# Instruction
Edit the lines below by replacing every "GUI agent" with "screen assistant" and keeping everything else the same.

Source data
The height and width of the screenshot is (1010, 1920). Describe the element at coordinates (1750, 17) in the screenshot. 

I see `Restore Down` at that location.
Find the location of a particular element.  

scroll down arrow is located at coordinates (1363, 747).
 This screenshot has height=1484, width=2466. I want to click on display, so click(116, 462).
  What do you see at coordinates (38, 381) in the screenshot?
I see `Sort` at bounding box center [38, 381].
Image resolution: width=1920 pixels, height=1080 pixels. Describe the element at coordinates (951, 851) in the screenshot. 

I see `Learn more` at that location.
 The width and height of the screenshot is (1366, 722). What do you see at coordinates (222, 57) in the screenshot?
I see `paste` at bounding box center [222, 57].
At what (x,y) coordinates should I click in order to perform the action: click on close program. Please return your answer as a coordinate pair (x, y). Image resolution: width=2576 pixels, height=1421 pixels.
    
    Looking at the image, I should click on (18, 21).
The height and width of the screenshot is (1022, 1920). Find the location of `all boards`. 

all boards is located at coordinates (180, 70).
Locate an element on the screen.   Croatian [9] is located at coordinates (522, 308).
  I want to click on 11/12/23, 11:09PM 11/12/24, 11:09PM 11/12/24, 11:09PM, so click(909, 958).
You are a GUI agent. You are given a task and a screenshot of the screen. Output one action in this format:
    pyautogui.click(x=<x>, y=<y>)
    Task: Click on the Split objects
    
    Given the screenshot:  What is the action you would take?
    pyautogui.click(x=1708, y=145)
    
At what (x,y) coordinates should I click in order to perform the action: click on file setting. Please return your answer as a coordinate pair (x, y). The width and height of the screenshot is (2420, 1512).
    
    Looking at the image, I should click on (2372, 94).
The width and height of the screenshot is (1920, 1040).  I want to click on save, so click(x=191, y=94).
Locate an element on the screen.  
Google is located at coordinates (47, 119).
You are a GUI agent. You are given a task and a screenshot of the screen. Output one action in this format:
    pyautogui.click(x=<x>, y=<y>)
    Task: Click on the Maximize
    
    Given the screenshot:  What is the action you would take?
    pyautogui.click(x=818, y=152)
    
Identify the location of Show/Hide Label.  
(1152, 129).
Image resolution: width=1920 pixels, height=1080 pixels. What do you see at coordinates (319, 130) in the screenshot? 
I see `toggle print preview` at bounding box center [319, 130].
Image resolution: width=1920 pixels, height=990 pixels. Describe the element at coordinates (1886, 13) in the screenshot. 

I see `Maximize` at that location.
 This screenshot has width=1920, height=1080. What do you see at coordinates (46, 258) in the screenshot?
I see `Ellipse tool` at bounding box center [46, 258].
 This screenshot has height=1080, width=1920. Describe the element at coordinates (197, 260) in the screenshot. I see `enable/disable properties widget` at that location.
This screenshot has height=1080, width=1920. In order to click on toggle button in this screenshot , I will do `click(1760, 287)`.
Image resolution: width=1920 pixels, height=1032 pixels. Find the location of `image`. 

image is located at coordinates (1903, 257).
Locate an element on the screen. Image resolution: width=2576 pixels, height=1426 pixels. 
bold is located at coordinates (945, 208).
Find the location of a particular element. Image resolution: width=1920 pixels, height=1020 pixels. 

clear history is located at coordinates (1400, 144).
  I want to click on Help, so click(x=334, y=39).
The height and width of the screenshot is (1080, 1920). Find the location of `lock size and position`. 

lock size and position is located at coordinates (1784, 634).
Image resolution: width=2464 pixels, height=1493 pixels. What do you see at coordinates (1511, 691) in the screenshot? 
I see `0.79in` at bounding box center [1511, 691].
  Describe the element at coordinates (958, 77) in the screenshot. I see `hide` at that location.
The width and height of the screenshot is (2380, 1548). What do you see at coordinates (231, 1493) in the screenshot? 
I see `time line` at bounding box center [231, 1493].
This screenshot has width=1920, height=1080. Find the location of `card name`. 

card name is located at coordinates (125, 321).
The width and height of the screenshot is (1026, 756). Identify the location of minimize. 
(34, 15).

# Right answer
The height and width of the screenshot is (1010, 1920). Describe the element at coordinates (1750, 17) in the screenshot. 

I see `Restore Down` at that location.
Find the location of a particular element.  

scroll down arrow is located at coordinates (1363, 747).
 This screenshot has height=1484, width=2466. I want to click on display, so click(116, 462).
  What do you see at coordinates (38, 381) in the screenshot?
I see `Sort` at bounding box center [38, 381].
Image resolution: width=1920 pixels, height=1080 pixels. Describe the element at coordinates (951, 851) in the screenshot. 

I see `Learn more` at that location.
 The width and height of the screenshot is (1366, 722). What do you see at coordinates (222, 57) in the screenshot?
I see `paste` at bounding box center [222, 57].
At what (x,y) coordinates should I click in order to perform the action: click on close program. Please return your answer as a coordinate pair (x, y). Image resolution: width=2576 pixels, height=1421 pixels.
    
    Looking at the image, I should click on (18, 21).
The height and width of the screenshot is (1022, 1920). Find the location of `all boards`. 

all boards is located at coordinates (180, 70).
Locate an element on the screen.   Croatian [9] is located at coordinates (522, 308).
  I want to click on 11/12/23, 11:09PM 11/12/24, 11:09PM 11/12/24, 11:09PM, so click(909, 958).
You are a screen assistant. You are given a task and a screenshot of the screen. Output one action in this format:
    pyautogui.click(x=<x>, y=<y>)
    Task: Click on the Split objects
    
    Given the screenshot:  What is the action you would take?
    pyautogui.click(x=1708, y=145)
    
At what (x,y) coordinates should I click in order to perform the action: click on file setting. Please return your answer as a coordinate pair (x, y). The width and height of the screenshot is (2420, 1512).
    
    Looking at the image, I should click on (2372, 94).
The width and height of the screenshot is (1920, 1040).  I want to click on save, so click(x=191, y=94).
Locate an element on the screen.  
Google is located at coordinates (47, 119).
You are a screen assistant. You are given a task and a screenshot of the screen. Output one action in this format:
    pyautogui.click(x=<x>, y=<y>)
    Task: Click on the Maximize
    
    Given the screenshot:  What is the action you would take?
    pyautogui.click(x=818, y=152)
    
Identify the location of Show/Hide Label.  
(1152, 129).
Image resolution: width=1920 pixels, height=1080 pixels. What do you see at coordinates (319, 130) in the screenshot? 
I see `toggle print preview` at bounding box center [319, 130].
Image resolution: width=1920 pixels, height=990 pixels. Describe the element at coordinates (1886, 13) in the screenshot. 

I see `Maximize` at that location.
 This screenshot has width=1920, height=1080. What do you see at coordinates (46, 258) in the screenshot?
I see `Ellipse tool` at bounding box center [46, 258].
 This screenshot has height=1080, width=1920. Describe the element at coordinates (197, 260) in the screenshot. I see `enable/disable properties widget` at that location.
This screenshot has height=1080, width=1920. In order to click on toggle button in this screenshot , I will do `click(1760, 287)`.
Image resolution: width=1920 pixels, height=1032 pixels. Find the location of `image`. 

image is located at coordinates (1903, 257).
Locate an element on the screen. Image resolution: width=2576 pixels, height=1426 pixels. 
bold is located at coordinates (945, 208).
Find the location of a particular element. Image resolution: width=1920 pixels, height=1020 pixels. 

clear history is located at coordinates (1400, 144).
  I want to click on Help, so click(x=334, y=39).
The height and width of the screenshot is (1080, 1920). Find the location of `lock size and position`. 

lock size and position is located at coordinates (1784, 634).
Image resolution: width=2464 pixels, height=1493 pixels. What do you see at coordinates (1511, 691) in the screenshot? 
I see `0.79in` at bounding box center [1511, 691].
  Describe the element at coordinates (958, 77) in the screenshot. I see `hide` at that location.
The width and height of the screenshot is (2380, 1548). What do you see at coordinates (231, 1493) in the screenshot? 
I see `time line` at bounding box center [231, 1493].
This screenshot has width=1920, height=1080. Find the location of `card name`. 

card name is located at coordinates (125, 321).
The width and height of the screenshot is (1026, 756). Identify the location of minimize. 
(34, 15).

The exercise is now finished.